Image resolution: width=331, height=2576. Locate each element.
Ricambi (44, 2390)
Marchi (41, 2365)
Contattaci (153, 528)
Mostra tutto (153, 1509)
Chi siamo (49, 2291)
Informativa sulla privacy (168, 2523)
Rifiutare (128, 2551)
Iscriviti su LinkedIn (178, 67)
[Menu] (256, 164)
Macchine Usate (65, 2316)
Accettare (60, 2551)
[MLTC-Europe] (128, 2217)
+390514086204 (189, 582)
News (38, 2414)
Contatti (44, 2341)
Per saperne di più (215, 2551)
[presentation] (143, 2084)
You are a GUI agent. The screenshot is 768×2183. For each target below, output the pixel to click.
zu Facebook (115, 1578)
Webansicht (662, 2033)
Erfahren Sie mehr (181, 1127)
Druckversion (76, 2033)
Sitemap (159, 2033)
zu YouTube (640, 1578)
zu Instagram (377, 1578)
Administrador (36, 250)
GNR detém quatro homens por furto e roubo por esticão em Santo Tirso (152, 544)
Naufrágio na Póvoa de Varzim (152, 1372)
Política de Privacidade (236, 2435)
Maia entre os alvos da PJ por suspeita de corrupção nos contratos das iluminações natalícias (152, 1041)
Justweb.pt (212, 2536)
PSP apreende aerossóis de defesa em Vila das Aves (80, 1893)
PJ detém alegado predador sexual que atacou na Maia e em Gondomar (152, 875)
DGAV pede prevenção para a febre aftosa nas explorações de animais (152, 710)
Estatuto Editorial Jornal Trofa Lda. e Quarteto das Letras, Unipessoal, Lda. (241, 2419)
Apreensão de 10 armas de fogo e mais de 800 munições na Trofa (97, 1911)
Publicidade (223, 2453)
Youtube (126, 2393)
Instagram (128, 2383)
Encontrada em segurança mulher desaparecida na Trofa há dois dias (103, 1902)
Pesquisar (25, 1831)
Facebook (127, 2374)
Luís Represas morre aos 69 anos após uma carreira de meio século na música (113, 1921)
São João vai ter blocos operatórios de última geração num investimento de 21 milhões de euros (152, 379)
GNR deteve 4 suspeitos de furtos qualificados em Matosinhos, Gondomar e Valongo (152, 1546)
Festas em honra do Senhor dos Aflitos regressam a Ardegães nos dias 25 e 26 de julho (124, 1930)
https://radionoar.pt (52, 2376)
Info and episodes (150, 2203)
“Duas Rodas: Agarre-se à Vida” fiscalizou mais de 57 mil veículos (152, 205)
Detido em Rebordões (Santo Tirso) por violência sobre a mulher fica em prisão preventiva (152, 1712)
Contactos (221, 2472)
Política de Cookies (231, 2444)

....

> **Your instructions**
Your answer should be the lines above from the one containing "PSP apreende aerossóis" through the one containing "Detido em Rebordões", copied exactly and with both ends kept.

> **Response area**
PSP apreende aerossóis de defesa em Vila das Aves (80, 1893)
PJ detém alegado predador sexual que atacou na Maia e em Gondomar (152, 875)
DGAV pede prevenção para a febre aftosa nas explorações de animais (152, 710)
Estatuto Editorial Jornal Trofa Lda. e Quarteto das Letras, Unipessoal, Lda. (241, 2419)
Apreensão de 10 armas de fogo e mais de 800 munições na Trofa (97, 1911)
Publicidade (223, 2453)
Youtube (126, 2393)
Instagram (128, 2383)
Encontrada em segurança mulher desaparecida na Trofa há dois dias (103, 1902)
Pesquisar (25, 1831)
Facebook (127, 2374)
Luís Represas morre aos 69 anos após uma carreira de meio século na música (113, 1921)
São João vai ter blocos operatórios de última geração num investimento de 21 milhões de euros (152, 379)
GNR deteve 4 suspeitos de furtos qualificados em Matosinhos, Gondomar e Valongo (152, 1546)
Festas em honra do Senhor dos Aflitos regressam a Ardegães nos dias 25 e 26 de julho (124, 1930)
https://radionoar.pt (52, 2376)
Info and episodes (150, 2203)
“Duas Rodas: Agarre-se à Vida” fiscalizou mais de 57 mil veículos (152, 205)
Detido em Rebordões (Santo Tirso) por violência sobre a mulher fica em prisão preventiva (152, 1712)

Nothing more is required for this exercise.